* [Exercise objective]: Check every line below, and copy those that include "green".

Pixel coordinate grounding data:
---

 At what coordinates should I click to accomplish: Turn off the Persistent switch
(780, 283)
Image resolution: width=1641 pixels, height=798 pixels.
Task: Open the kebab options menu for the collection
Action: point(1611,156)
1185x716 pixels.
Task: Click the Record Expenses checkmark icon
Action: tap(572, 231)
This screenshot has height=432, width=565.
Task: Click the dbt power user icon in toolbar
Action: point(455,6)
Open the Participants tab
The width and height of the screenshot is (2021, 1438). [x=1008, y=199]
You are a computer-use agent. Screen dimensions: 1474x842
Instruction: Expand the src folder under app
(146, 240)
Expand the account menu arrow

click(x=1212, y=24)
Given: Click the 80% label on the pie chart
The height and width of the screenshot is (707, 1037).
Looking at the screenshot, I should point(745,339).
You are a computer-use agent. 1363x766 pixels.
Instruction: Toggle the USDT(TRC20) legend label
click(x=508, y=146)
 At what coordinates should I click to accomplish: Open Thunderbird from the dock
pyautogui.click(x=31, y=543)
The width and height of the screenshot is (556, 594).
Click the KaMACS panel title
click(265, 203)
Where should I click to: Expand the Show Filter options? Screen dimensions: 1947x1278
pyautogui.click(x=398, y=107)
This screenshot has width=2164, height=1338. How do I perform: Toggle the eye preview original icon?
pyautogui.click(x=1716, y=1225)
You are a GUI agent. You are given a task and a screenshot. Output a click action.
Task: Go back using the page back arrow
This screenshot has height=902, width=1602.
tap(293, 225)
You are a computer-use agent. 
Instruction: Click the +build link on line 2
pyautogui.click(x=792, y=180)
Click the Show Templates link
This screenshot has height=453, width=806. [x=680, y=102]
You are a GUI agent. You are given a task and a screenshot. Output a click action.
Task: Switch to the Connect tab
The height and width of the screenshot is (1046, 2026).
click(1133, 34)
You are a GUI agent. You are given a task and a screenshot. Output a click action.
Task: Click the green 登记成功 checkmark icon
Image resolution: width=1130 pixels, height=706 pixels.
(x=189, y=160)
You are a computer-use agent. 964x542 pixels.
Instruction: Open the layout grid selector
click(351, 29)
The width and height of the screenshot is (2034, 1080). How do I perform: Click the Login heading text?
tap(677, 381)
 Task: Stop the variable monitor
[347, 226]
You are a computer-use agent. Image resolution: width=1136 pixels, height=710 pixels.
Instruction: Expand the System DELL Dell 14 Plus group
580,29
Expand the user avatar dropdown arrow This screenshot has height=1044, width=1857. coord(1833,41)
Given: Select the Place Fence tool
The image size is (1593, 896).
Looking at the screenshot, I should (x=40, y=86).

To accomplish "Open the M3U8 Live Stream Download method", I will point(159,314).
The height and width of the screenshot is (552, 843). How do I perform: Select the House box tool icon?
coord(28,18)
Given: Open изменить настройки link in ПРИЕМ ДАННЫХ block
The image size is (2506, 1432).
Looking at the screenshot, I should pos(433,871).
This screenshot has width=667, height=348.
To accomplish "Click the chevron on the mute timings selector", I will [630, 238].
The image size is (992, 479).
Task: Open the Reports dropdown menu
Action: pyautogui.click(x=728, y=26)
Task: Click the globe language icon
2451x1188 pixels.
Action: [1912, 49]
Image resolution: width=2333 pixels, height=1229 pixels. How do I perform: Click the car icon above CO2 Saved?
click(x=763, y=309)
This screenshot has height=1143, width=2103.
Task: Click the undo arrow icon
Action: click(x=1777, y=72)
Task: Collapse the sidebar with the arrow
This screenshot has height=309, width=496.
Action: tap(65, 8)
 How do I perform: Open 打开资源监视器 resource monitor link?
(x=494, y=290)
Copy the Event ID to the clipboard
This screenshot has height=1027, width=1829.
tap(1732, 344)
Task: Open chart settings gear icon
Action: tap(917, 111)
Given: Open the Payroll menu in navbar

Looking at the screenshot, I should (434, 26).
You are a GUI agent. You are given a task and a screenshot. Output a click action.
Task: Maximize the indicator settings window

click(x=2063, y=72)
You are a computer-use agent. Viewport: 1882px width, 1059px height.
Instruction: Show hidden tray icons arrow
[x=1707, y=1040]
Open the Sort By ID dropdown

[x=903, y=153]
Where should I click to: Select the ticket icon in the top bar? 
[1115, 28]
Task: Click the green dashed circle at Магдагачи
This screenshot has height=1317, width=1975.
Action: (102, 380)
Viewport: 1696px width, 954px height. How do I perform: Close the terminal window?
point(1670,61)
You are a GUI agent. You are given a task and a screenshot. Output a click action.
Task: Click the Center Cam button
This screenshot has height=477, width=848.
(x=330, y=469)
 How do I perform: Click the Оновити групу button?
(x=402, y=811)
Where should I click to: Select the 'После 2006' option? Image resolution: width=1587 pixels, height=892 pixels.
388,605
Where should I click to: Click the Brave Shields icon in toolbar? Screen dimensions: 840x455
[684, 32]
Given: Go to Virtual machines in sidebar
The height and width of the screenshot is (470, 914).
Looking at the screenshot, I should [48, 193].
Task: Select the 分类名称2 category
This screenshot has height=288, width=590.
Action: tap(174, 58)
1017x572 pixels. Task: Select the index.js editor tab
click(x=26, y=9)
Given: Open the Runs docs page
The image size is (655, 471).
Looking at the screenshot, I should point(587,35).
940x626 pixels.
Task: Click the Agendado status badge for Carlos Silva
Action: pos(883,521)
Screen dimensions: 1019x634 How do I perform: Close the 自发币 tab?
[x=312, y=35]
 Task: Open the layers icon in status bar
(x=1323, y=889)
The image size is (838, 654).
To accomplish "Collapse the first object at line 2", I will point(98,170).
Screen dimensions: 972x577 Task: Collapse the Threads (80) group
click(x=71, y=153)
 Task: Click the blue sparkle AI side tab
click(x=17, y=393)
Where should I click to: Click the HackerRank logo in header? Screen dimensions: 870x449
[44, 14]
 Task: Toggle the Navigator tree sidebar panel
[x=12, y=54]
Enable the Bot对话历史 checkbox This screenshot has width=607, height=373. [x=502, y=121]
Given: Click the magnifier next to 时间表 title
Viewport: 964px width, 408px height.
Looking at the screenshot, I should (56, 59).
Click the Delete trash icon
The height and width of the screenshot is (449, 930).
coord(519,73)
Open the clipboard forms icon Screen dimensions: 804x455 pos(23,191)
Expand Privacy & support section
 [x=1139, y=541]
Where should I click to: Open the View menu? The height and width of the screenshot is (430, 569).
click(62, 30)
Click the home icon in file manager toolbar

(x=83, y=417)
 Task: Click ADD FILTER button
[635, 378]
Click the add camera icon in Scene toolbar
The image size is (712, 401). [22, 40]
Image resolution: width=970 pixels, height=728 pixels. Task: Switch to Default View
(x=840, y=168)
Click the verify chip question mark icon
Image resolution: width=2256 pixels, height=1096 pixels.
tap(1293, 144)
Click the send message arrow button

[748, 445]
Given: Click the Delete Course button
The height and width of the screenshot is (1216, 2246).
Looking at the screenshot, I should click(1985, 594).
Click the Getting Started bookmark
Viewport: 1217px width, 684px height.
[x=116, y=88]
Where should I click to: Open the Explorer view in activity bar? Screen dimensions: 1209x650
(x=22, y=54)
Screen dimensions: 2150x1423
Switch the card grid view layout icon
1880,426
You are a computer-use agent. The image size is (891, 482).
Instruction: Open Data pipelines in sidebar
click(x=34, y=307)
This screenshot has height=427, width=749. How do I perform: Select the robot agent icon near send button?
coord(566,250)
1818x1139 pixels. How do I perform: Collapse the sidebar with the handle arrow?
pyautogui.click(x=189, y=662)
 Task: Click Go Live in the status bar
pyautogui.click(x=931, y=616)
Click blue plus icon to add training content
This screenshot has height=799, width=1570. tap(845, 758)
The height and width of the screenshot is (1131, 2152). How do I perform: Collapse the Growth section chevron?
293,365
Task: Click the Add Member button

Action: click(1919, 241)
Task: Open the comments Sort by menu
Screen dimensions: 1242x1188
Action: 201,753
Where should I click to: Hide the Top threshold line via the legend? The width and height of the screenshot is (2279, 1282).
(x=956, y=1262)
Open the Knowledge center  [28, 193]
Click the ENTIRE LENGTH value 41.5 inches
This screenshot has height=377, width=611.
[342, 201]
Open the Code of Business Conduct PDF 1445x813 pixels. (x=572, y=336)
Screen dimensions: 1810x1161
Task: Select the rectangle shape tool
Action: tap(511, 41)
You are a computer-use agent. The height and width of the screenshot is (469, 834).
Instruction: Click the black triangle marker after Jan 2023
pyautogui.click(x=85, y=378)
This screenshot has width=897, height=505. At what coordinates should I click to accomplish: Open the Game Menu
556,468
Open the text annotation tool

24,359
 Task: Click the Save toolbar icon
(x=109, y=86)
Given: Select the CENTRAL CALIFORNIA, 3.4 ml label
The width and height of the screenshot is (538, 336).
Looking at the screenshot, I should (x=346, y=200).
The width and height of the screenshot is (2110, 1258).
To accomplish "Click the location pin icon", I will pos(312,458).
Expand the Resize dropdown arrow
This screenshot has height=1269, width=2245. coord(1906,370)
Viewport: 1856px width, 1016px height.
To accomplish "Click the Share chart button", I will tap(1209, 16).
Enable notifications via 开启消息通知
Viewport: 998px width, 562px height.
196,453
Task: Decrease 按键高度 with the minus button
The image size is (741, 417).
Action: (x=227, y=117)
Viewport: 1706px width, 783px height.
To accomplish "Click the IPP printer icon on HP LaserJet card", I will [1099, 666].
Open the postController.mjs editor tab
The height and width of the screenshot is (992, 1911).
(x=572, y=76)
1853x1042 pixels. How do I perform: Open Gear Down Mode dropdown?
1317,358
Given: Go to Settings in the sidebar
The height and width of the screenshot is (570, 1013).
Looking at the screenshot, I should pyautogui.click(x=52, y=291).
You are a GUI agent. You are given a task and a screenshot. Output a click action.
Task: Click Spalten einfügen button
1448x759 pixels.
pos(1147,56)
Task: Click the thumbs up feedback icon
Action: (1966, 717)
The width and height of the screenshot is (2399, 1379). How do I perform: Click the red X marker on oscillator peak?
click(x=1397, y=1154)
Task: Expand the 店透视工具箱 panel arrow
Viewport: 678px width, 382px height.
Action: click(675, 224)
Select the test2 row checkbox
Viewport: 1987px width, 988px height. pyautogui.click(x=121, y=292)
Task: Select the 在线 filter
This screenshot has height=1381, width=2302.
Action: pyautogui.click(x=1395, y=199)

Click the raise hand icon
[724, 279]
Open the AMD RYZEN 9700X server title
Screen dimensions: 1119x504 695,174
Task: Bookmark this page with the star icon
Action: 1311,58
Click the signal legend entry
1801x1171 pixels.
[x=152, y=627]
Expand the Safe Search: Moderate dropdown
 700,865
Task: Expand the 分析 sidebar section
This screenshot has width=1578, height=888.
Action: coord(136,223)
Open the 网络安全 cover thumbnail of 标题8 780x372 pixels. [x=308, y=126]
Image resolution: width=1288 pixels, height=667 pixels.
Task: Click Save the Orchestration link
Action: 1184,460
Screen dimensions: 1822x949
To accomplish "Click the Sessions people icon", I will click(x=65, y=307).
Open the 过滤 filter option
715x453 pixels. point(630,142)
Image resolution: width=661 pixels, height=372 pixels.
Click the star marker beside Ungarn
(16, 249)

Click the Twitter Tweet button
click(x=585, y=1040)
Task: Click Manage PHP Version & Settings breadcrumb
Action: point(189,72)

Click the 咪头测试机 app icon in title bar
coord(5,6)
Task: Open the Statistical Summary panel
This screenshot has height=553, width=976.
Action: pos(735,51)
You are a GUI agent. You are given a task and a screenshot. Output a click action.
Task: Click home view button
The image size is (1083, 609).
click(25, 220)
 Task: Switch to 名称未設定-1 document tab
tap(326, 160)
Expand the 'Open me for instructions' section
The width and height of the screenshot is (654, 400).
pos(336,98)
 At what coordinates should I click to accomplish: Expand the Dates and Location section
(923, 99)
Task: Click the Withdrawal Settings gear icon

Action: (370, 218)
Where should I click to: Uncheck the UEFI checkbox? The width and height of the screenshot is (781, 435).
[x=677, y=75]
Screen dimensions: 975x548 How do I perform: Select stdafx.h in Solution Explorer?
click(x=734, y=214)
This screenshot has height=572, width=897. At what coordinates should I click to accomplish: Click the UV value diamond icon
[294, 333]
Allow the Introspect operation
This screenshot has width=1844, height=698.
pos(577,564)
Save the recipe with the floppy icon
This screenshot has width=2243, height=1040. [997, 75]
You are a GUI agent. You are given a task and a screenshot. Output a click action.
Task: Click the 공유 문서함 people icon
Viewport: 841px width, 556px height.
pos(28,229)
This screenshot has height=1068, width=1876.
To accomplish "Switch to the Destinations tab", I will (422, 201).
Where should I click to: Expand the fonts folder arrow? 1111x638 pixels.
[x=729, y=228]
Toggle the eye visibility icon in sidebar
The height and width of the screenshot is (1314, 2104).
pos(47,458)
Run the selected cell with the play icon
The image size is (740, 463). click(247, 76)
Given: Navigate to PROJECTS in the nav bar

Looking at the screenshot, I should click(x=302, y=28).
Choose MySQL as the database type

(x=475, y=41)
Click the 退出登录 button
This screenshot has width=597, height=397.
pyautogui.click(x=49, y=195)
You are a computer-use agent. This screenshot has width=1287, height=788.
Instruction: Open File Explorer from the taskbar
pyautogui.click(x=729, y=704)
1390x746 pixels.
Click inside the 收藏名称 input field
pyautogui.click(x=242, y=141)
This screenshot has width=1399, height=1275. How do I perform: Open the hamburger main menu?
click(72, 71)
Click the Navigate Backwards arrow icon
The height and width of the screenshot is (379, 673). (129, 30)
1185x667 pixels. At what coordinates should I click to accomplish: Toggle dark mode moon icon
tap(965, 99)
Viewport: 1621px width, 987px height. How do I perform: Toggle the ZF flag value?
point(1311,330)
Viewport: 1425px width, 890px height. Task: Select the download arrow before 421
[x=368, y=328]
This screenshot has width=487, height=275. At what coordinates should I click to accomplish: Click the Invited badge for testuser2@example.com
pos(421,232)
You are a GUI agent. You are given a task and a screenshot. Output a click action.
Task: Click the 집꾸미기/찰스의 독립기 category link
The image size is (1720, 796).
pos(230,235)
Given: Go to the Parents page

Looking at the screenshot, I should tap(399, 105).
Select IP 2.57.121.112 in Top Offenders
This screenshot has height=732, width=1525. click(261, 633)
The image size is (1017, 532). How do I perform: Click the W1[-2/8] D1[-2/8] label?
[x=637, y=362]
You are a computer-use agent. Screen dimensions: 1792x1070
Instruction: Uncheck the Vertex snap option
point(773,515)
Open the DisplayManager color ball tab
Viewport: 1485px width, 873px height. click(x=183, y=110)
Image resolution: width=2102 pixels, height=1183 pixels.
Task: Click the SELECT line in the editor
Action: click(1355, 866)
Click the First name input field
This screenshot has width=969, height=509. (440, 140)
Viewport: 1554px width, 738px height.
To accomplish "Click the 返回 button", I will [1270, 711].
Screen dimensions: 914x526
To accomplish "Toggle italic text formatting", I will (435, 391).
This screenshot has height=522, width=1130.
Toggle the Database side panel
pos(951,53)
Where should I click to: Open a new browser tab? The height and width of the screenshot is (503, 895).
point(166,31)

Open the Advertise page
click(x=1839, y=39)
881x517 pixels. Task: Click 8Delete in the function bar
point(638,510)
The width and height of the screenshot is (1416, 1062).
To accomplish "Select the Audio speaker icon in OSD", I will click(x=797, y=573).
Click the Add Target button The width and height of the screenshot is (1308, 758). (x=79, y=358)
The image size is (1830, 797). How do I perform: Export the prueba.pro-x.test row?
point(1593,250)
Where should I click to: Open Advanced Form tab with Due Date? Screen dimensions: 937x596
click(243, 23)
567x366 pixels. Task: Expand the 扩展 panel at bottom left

---

* [Result of the exercise]:
Task: Click the green 登记成功 checkmark icon
Task: Click the green dashed circle at Магдагачи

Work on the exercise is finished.